== Instructions for the task ==
Output each line exactly as written, from the first line of the records to the line bearing "Screen dimensions: 735x490", inclusive, while leaving every picture out.

== Recorded data ==
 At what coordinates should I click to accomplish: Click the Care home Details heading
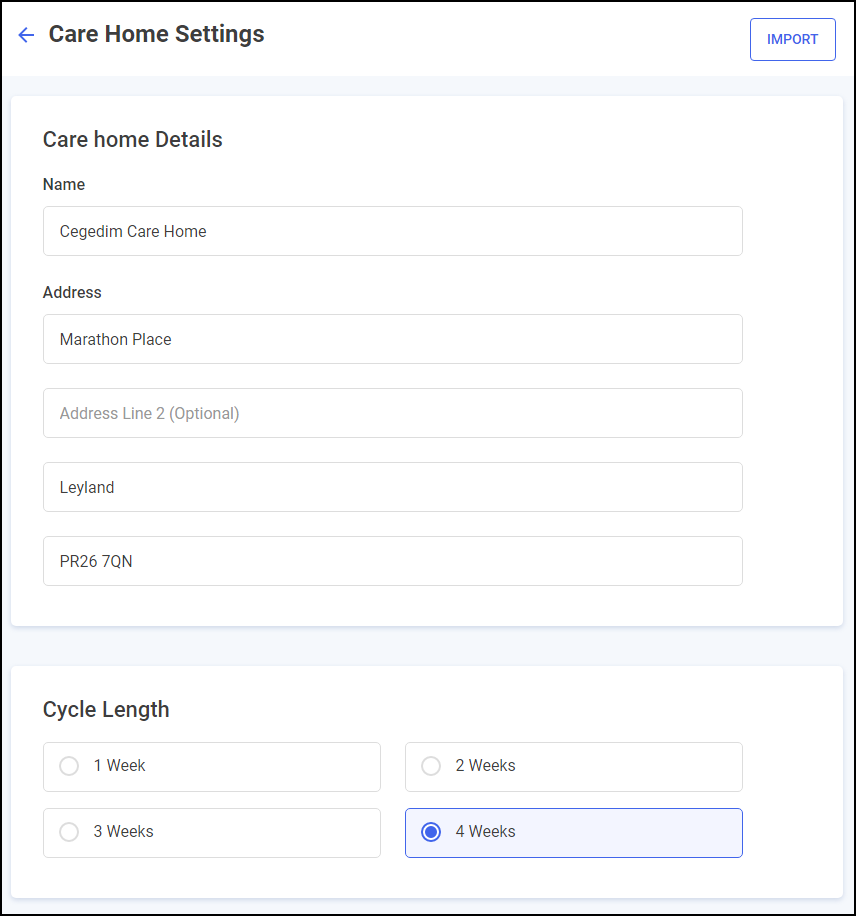132,139
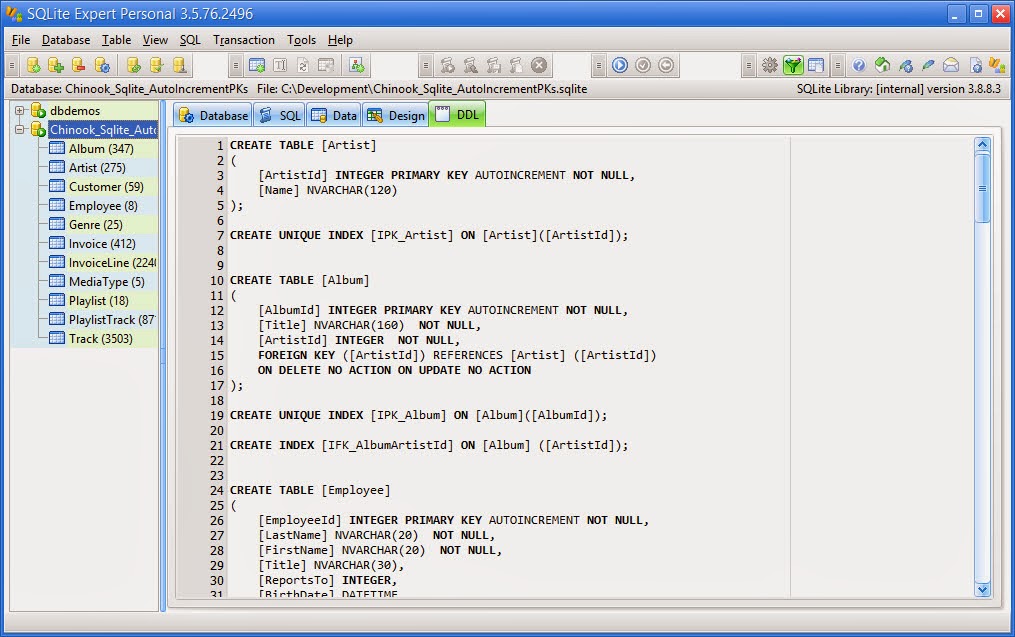
Task: Open the new table creation icon
Action: (x=258, y=64)
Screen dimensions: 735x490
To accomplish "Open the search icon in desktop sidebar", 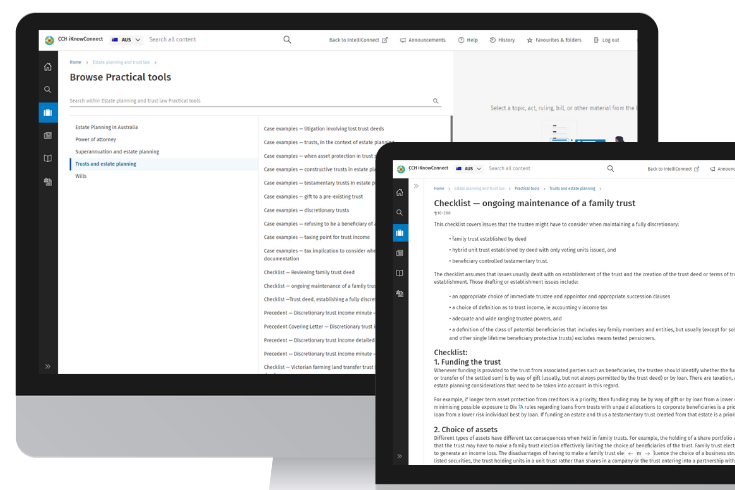I will pyautogui.click(x=47, y=89).
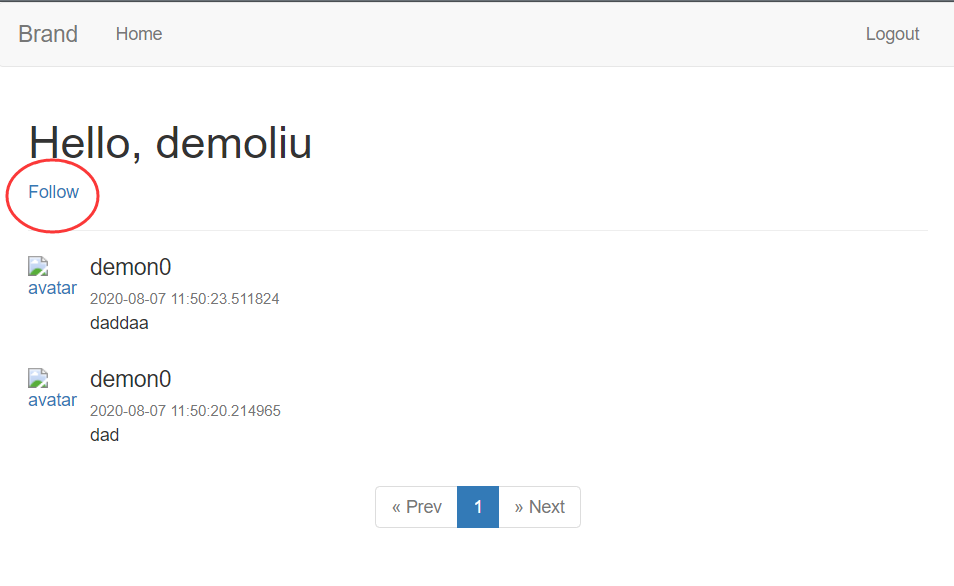This screenshot has height=586, width=954.
Task: Click the post text daddaa
Action: pos(119,323)
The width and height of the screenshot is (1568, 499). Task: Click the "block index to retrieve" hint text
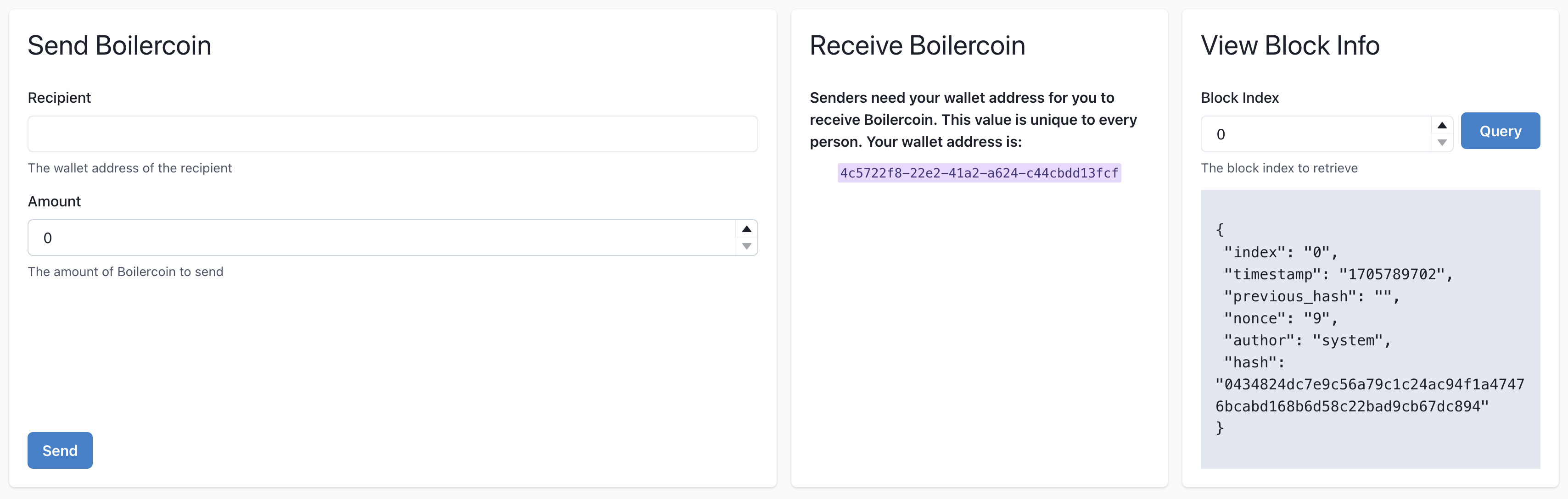point(1279,169)
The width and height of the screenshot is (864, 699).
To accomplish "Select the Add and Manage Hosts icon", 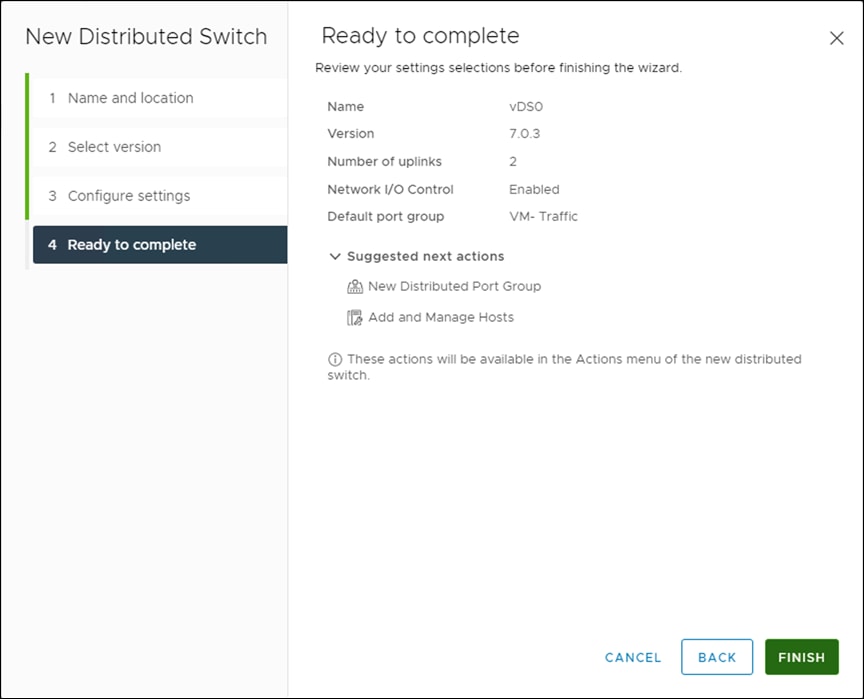I will pos(355,317).
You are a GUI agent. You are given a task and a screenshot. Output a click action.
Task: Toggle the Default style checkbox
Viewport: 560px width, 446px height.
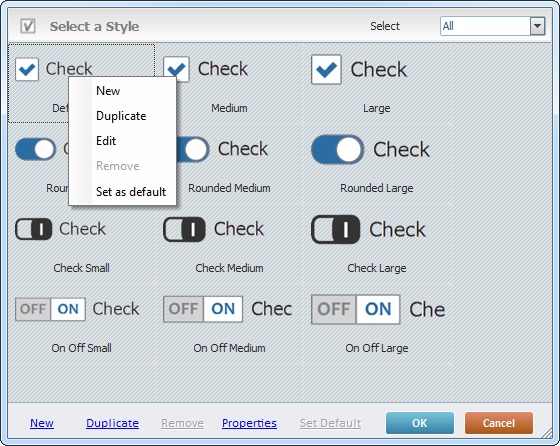pyautogui.click(x=27, y=69)
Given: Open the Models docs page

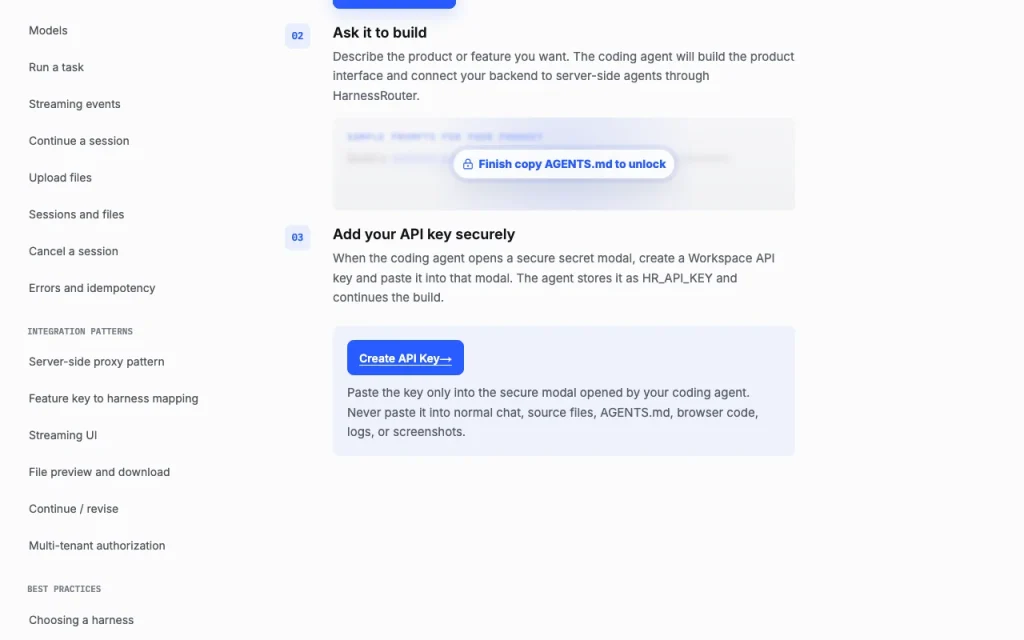Looking at the screenshot, I should coord(48,31).
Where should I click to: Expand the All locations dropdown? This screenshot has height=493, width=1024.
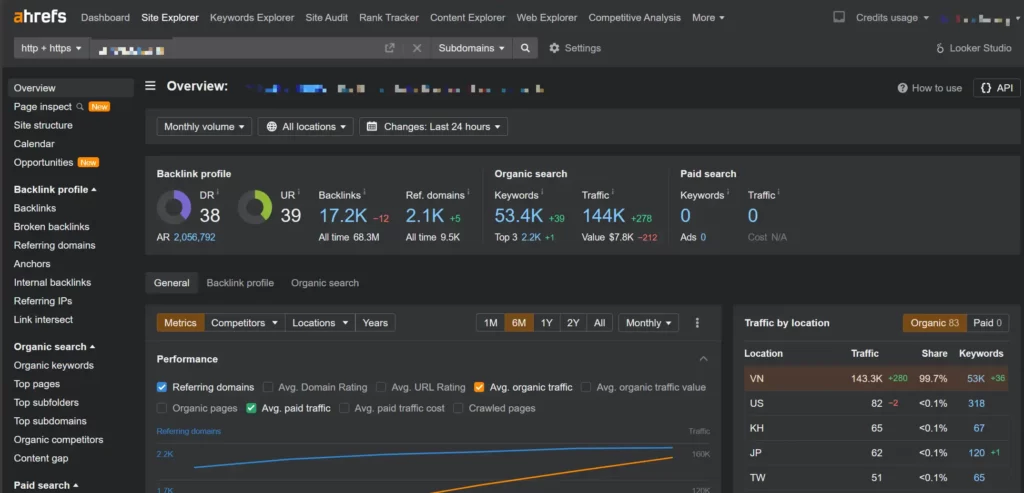click(x=305, y=127)
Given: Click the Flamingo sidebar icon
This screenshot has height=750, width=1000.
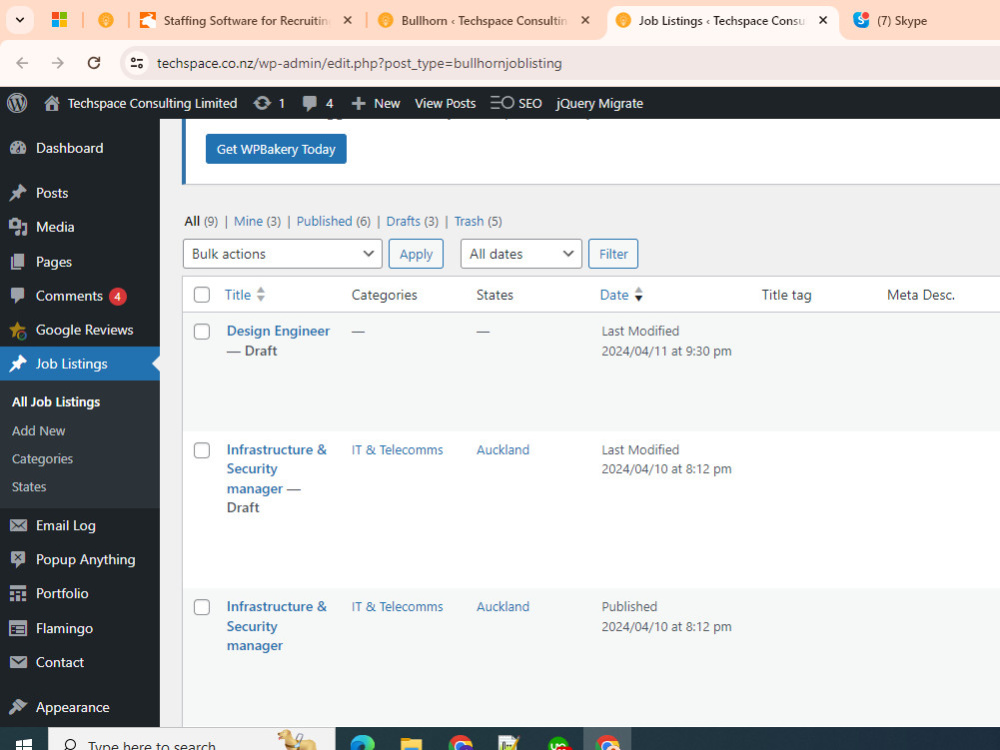Looking at the screenshot, I should click(20, 628).
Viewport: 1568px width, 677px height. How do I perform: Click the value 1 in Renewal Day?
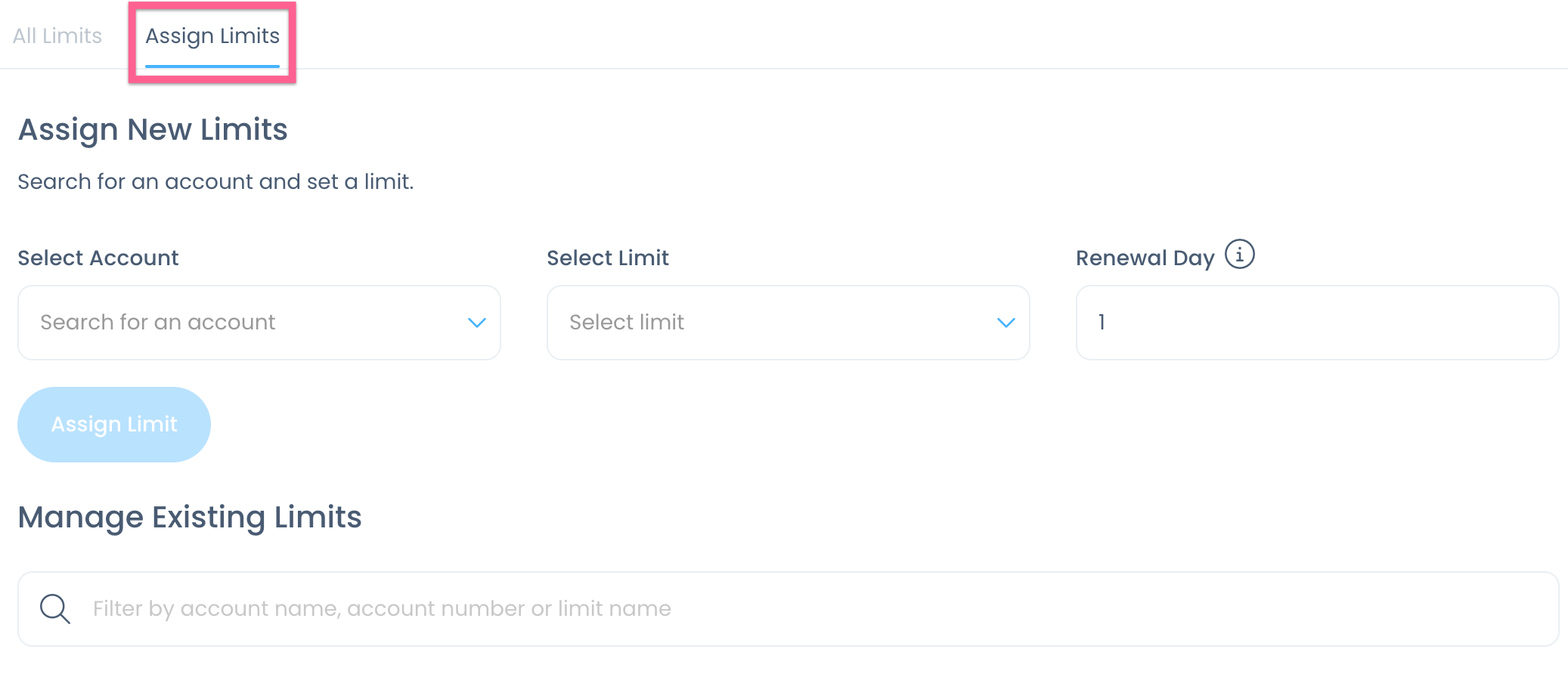point(1102,323)
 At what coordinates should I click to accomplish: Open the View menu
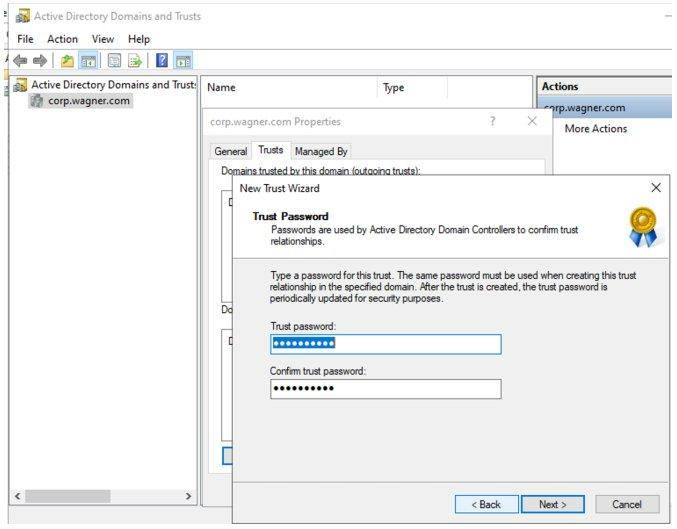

== Answer to the problem ==
 At what coordinates should I click to accomplish: Click the Care home Details heading
132,139
Task: Open the new table creation icon
Action: (x=258, y=64)
Screen dimensions: 735x490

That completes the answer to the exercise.